Edit the listing lines from the one containing "Where should I" through the one containing "point(636,1458)", inclusive, so that "Tap" becomes "Press" and everything else stays the same. Give back only those lines, without the pictures.

::: RECORD EXTRACTS :::

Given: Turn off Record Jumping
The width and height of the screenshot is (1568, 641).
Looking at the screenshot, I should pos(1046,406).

:::
::: RECORD EXTRACTS :::

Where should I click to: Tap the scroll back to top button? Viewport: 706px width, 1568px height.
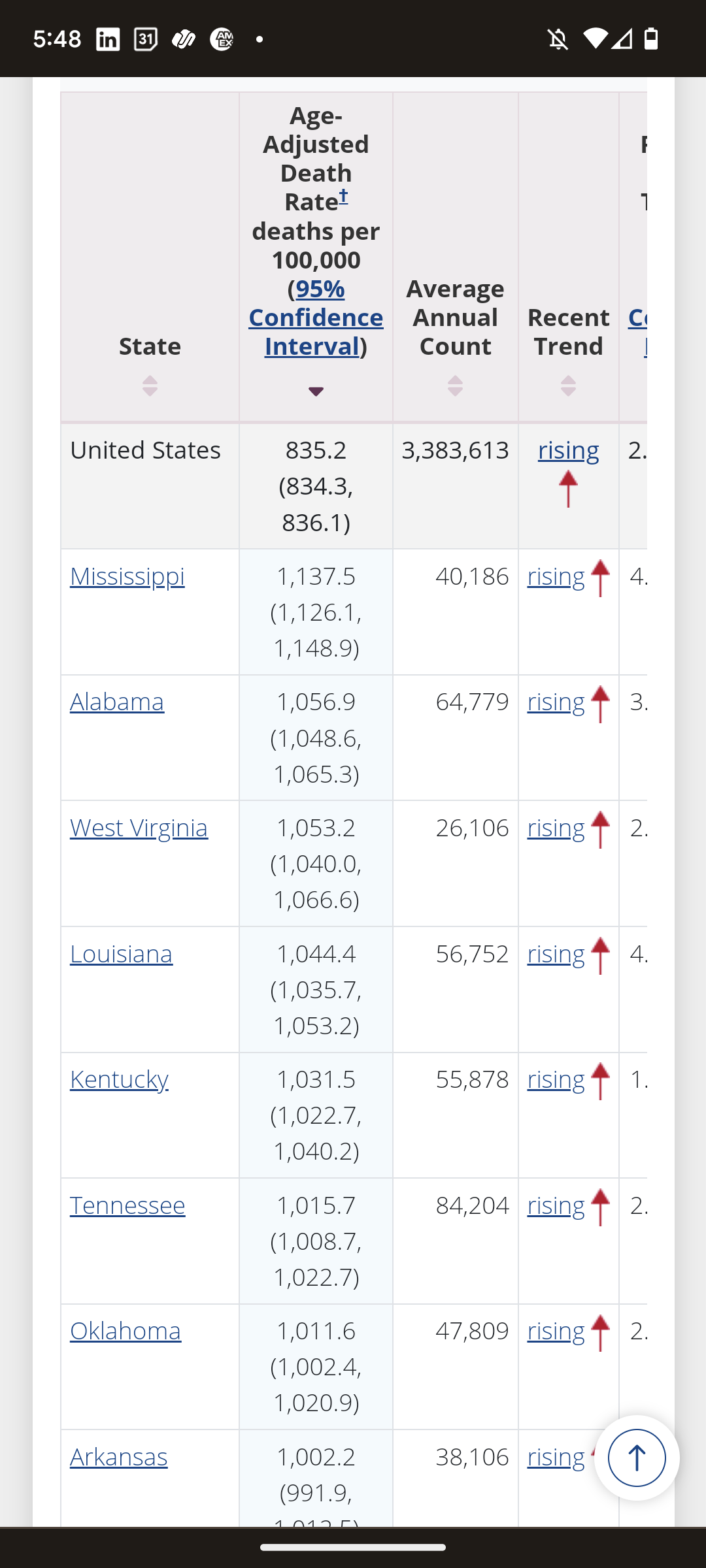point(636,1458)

:::

▸ **WRITTEN REPLY**:
Where should I click to: Press the scroll back to top button? Viewport: 706px width, 1568px height.
point(636,1458)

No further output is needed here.